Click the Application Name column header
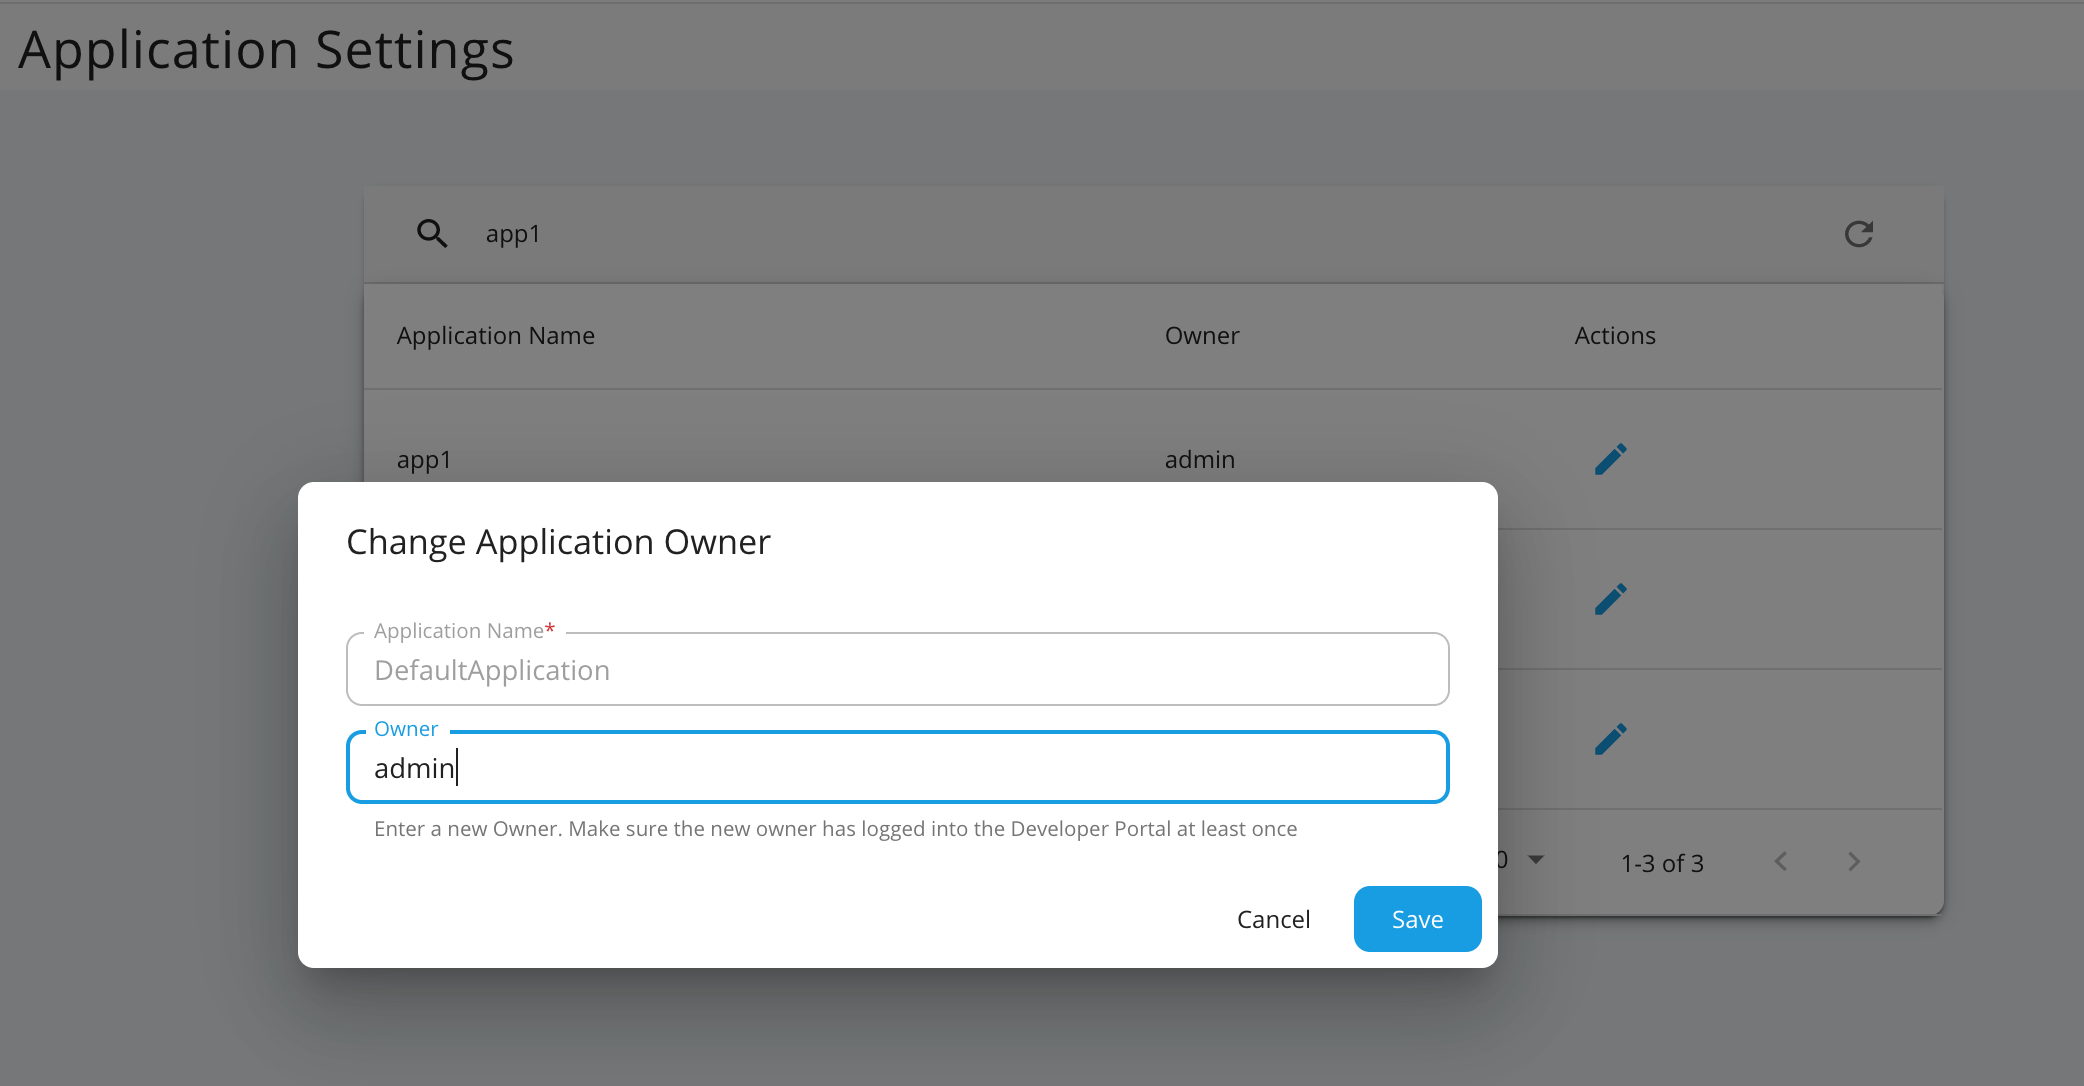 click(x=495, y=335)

* * *

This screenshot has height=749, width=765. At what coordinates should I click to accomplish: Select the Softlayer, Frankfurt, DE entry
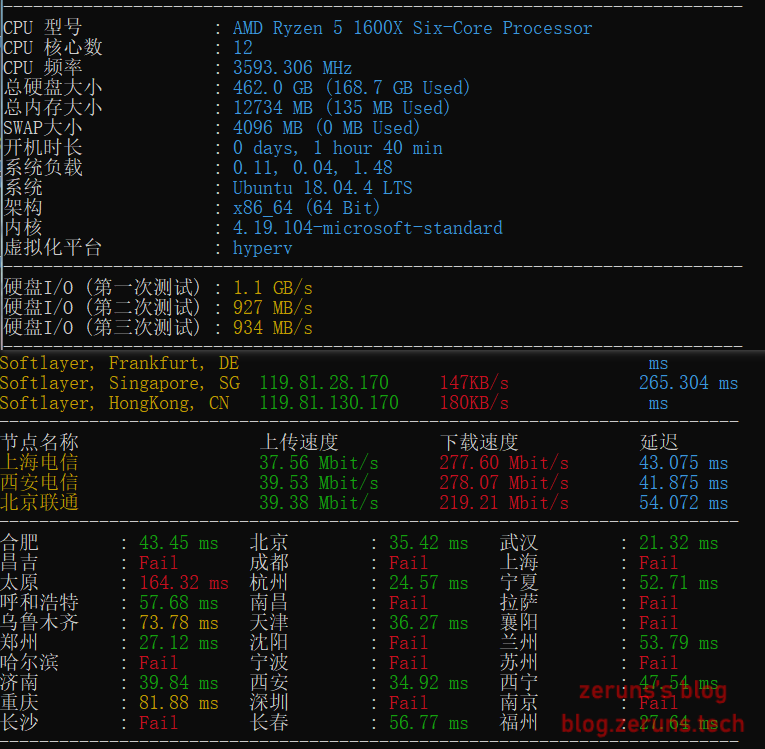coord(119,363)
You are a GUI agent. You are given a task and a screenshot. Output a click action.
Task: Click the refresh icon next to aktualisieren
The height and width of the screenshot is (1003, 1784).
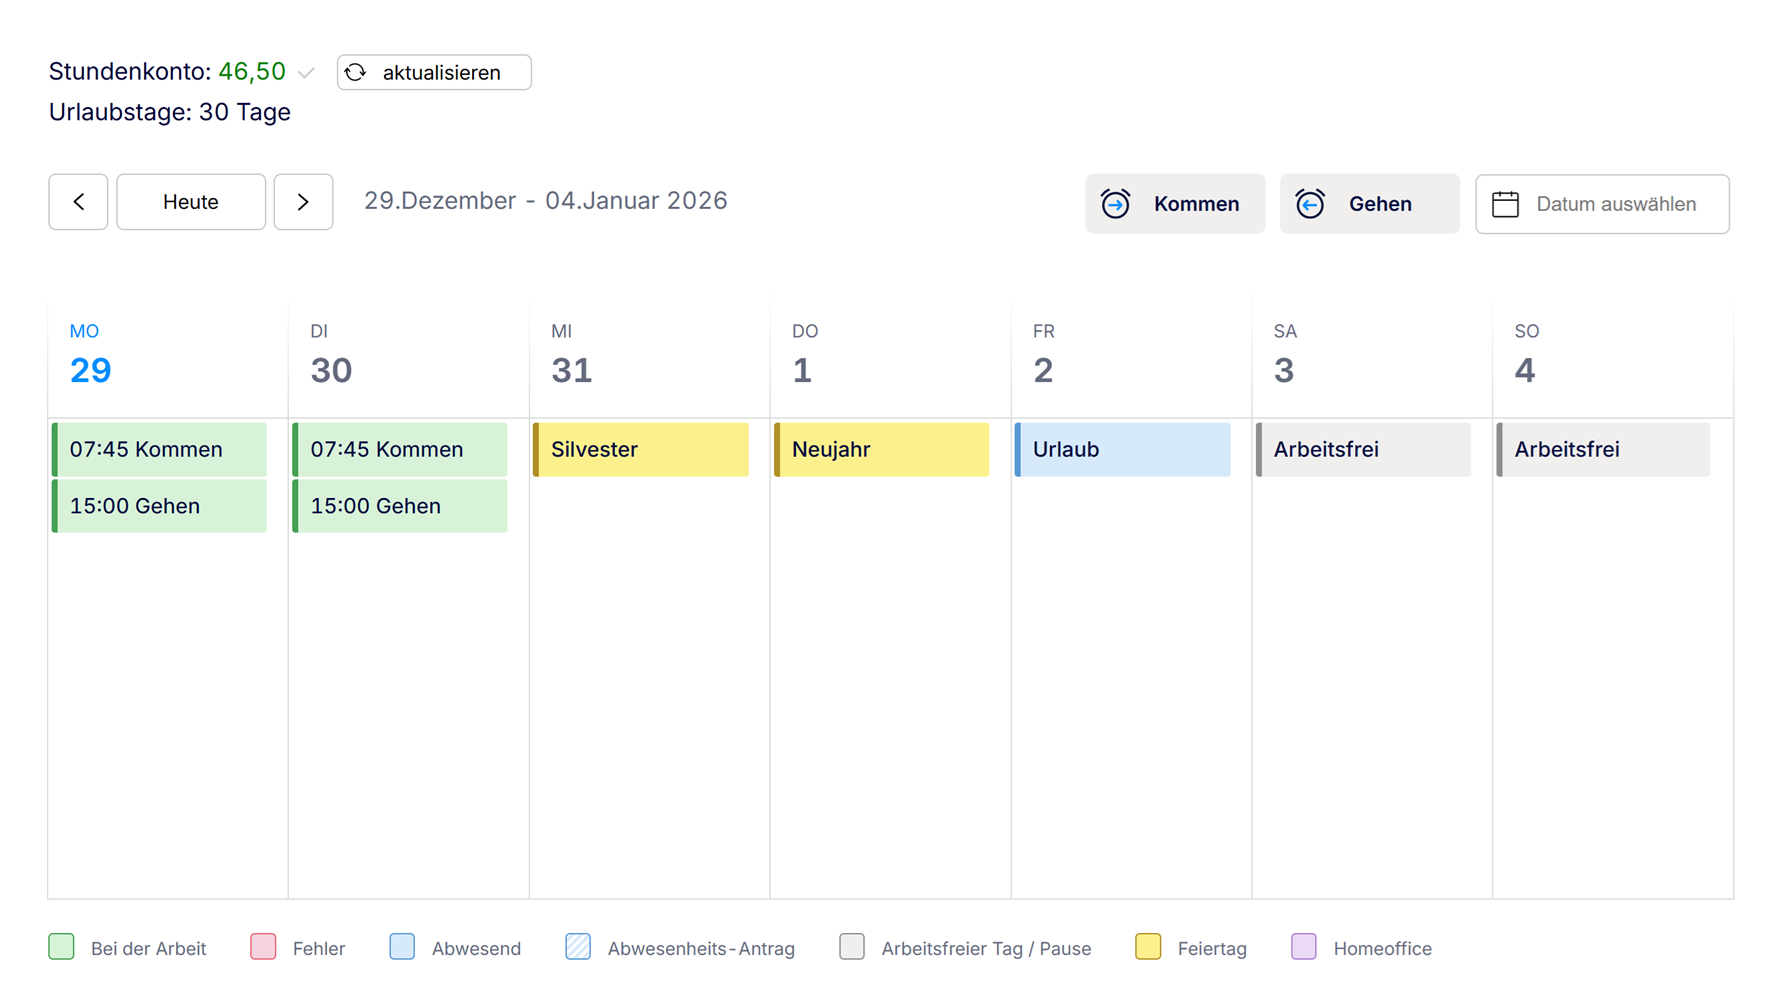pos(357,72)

* * *

● Task prompt
In the part of the records above that opens with the line containing "You are a GUI" and closes with the line containing "pos(357,72)", substitute "reload" for "refresh" and give those lines again with nothing else changed and the pictures left out.

● Exercise solution
You are a GUI agent. You are given a task and a screenshot. Output a click action.
Task: Click the reload icon next to aktualisieren
The height and width of the screenshot is (1003, 1784).
pos(357,72)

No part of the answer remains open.